*DESCRIPTION OF THE TASK*
Pull out every line below containing the word "computer".

+++

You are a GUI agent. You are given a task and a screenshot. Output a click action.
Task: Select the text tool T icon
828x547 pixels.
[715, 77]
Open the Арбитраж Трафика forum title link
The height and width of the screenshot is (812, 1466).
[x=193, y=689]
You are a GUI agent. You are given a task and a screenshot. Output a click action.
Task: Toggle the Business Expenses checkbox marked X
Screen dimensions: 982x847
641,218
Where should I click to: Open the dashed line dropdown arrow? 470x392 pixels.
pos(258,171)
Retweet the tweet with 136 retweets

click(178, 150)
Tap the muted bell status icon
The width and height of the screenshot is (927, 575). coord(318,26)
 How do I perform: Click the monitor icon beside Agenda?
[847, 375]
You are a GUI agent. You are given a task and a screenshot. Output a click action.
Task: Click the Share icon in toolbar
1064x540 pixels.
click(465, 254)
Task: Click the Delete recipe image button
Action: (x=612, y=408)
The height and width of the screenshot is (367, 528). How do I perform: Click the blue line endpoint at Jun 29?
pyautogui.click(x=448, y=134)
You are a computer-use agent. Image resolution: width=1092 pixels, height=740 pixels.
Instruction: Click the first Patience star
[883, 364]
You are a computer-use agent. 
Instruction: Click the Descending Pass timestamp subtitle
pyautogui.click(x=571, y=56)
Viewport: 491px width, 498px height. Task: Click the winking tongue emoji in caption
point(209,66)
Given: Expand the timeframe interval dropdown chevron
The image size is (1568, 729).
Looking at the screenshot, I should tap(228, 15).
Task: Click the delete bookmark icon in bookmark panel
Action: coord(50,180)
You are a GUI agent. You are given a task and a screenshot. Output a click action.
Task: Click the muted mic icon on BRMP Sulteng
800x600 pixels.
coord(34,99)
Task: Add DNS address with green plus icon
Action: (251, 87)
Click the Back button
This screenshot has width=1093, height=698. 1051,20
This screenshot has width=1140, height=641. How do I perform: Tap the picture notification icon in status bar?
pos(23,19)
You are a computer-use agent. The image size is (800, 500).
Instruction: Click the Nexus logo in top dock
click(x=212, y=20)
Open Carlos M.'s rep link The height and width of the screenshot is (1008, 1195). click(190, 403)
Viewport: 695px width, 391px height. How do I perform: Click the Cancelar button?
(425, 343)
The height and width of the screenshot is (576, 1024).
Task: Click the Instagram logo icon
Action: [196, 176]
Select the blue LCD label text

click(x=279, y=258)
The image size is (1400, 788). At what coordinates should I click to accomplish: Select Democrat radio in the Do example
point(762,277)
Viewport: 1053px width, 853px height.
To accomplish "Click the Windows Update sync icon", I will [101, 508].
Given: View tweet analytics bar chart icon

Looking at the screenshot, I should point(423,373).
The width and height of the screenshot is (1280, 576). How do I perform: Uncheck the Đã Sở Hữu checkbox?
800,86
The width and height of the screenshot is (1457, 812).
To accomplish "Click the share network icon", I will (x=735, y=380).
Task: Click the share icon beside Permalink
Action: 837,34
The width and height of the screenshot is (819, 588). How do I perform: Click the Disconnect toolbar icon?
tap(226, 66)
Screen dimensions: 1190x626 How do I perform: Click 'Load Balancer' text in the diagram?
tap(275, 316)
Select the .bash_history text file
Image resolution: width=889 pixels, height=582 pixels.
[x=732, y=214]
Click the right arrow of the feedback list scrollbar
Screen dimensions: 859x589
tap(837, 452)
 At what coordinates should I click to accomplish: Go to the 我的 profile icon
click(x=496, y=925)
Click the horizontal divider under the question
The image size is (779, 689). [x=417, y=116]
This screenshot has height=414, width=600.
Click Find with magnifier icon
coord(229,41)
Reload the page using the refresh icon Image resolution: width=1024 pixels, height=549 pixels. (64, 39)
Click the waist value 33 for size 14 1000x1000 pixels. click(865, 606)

+++

*RESULT OF THE EXERCISE*
You are a computer-use agent. Image resolution: width=1092 pixels, height=740 pixels.
You are a computer-use agent. 
You are a computer-use agent. The image size is (800, 500).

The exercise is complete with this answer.